── TEXTO PARA ANALIZAR

Según investigadores como Ariel Ávila, la firma del Acuerdo de Paz le ha quitado esa cierta “inmunidad” que les daba a los miembros del ejército el hecho de ser quienes defendían la patria de un enemigo común. Denunciar era una opción muy difícil para sus víctimas en ese contexto. Era atentar contra la democracia. La posibilidad de acción, o incluso de que les creyeran, era mínima. Este tipo de abuso era frecuente pero invisible. El nuevo escenario que atravesamos hace que se haya disminuido el miedo y se conozcan más casos.
Así lo expresa la periodista Manary Figueroa que relató a una periodista de Caracol Noticias un caso de violación de la que fueron víctimas ella y su madre hace 25 años en Arauca. Según su testimonio, cuando su madre llegó a denunciar fue evidente que al mencionar al ejército la reacción fue de incredulidad y desinterés. Afirma que “cuando ella manifiesta que los perpetradores fueron militares todo el mundo está a la defensiva, a la negativa y les parece algo difícil de aceptar y cambia completamente el comportamiento o el trato hacia la víctima… cuando son militares no nos creen”.
Además de la obligación de reconocimiento de los abusos, de verdad y de justicia para las víctimas, en el ejército quedan pendientes otros desafíos que exigen voluntad institucional para tratar de generar un cambio. Para Ávila, es necesario revaluar la doctrina que se imparte en el ejército, crear un currículo mucho más estructurado y no sólo cursos sueltos sobre género y derechos humanos (el aprender un discurso no necesariamente cambia la conducta de algunas personas), modificar el proceso de reclutamiento y fortalecer los procesos de control interno.

────
── LÍNEAS EXTRAÍDAS

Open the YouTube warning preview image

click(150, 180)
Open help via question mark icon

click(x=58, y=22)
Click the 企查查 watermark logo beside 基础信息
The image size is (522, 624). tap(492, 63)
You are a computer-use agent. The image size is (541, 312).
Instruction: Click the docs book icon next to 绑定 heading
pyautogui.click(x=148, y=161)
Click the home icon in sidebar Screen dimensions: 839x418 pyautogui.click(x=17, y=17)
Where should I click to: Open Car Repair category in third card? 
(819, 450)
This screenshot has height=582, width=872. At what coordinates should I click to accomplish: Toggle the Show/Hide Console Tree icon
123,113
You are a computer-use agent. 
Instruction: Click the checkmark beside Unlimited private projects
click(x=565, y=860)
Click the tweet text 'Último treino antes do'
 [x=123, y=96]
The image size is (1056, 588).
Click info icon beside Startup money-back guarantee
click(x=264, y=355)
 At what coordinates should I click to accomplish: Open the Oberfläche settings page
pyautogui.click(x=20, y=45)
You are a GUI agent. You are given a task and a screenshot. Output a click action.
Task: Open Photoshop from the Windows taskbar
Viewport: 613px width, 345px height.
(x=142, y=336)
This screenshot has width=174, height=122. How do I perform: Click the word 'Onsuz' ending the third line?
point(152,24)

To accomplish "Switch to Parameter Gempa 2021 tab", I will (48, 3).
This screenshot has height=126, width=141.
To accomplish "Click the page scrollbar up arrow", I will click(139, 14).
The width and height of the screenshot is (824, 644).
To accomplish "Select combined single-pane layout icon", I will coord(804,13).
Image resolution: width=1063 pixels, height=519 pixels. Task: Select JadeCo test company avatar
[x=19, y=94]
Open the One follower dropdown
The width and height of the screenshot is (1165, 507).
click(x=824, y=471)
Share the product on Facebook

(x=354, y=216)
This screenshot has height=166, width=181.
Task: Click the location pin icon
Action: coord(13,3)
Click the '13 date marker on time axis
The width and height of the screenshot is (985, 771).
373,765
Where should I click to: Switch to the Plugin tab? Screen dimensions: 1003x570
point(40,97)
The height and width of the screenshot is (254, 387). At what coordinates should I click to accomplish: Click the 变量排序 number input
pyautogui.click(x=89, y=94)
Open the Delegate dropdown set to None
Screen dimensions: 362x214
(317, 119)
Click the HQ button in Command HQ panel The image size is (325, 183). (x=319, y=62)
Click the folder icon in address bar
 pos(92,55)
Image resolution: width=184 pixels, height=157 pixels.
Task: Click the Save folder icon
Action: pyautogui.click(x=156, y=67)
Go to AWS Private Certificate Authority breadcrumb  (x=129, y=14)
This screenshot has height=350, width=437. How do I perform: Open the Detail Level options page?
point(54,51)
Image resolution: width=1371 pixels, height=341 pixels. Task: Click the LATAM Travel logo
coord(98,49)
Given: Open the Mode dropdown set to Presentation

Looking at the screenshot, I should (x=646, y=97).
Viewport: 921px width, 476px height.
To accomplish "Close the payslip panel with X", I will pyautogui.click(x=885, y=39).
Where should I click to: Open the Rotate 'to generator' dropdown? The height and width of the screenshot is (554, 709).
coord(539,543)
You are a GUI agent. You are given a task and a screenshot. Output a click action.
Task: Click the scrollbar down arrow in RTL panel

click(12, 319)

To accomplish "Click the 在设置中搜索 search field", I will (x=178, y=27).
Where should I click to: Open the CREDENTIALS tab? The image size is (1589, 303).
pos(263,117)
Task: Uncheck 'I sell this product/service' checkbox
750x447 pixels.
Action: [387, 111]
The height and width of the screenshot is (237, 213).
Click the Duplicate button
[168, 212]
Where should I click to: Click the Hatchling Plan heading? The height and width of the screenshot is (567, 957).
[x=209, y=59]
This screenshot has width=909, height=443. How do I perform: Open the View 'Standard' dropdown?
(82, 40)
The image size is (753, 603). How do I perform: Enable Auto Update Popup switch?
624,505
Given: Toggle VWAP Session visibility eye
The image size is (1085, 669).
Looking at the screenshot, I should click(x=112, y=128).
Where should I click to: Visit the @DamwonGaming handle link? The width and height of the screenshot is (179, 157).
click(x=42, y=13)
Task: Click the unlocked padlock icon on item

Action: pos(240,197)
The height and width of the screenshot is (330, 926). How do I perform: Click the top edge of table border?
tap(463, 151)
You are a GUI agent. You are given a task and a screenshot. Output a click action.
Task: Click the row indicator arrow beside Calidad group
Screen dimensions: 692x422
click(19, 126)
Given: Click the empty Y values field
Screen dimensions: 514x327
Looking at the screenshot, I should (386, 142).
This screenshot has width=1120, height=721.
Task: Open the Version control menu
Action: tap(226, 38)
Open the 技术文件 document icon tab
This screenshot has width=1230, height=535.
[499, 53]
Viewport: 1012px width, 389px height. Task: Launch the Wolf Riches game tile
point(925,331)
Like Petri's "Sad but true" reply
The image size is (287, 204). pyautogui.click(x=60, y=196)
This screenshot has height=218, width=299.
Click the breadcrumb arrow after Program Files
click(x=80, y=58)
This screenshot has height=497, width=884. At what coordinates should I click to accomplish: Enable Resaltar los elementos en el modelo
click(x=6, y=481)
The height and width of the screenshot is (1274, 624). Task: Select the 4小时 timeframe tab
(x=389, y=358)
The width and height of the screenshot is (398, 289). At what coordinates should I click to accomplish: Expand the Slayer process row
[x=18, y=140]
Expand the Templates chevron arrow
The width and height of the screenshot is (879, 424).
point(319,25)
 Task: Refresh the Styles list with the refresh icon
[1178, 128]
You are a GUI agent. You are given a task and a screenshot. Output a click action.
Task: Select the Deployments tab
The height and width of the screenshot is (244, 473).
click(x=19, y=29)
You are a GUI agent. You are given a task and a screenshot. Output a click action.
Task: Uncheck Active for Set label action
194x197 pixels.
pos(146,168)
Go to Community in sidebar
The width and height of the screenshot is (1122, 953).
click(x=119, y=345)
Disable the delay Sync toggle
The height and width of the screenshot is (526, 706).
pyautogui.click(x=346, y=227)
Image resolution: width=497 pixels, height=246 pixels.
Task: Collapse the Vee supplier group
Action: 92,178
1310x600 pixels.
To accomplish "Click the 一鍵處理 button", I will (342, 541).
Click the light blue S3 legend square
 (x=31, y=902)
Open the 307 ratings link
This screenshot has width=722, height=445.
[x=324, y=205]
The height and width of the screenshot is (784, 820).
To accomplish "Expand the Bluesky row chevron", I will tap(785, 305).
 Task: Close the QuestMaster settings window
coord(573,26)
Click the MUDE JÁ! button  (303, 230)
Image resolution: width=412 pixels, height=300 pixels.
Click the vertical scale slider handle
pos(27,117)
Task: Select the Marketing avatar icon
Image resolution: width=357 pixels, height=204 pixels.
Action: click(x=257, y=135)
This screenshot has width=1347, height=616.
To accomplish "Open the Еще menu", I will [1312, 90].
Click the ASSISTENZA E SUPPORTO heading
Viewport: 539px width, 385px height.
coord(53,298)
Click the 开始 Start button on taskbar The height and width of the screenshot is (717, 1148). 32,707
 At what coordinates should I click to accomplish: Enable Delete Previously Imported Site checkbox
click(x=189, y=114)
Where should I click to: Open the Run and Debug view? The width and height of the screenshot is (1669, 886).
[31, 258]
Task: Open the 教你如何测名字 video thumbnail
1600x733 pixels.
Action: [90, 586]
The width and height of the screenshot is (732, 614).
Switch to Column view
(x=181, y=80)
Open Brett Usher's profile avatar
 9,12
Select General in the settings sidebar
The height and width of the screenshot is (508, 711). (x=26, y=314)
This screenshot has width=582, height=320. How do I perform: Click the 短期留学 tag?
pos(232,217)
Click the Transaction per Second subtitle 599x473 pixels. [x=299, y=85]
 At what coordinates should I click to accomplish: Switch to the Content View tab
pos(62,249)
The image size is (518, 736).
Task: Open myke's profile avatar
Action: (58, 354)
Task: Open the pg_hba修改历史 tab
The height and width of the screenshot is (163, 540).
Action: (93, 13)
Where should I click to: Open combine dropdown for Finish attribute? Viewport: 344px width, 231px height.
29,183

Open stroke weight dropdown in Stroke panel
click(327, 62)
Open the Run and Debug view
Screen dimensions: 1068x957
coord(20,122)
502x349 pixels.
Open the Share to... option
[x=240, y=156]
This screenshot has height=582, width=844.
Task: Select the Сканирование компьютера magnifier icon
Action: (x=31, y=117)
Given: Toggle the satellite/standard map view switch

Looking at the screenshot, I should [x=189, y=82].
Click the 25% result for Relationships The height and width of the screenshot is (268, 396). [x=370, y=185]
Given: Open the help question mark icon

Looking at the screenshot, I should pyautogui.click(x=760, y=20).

────

#### QUÉ HARÁS:
(A) Reescribe el texto sobre abusos en el ejército desde "Según investigadores como" hasta "conozcan más casos.", sustituyendo "Acuerdo de Paz" por "tratado de paz".
(B) Según el texto sobre abusos en el ejército, ¿qué medidas considera necesarias Ávila para el ejército?

#### SOLUCIONES:
(A)
Según investigadores como Ariel Ávila, la firma del tratado de paz le ha quitado esa cierta “inmunidad” que les daba a los miembros del ejército el hecho de ser quienes defendían la patria de un enemigo común. Denunciar era una opción muy difícil para sus víctimas en ese contexto. Era atentar contra la democracia. La posibilidad de acción, o incluso de que les creyeran, era mínima. Este tipo de abuso era frecuente pero invisible. El nuevo escenario que atravesamos hace que se haya disminuido el miedo y se conozcan más casos.

(B)
- Revaluar la doctrina que se imparte en el ejército
- Crear un currículo mucho más estructurado y no sólo cursos sueltos sobre género y derechos humanos
- Modificar el proceso de reclutamiento
- Fortalecer los procesos de control interno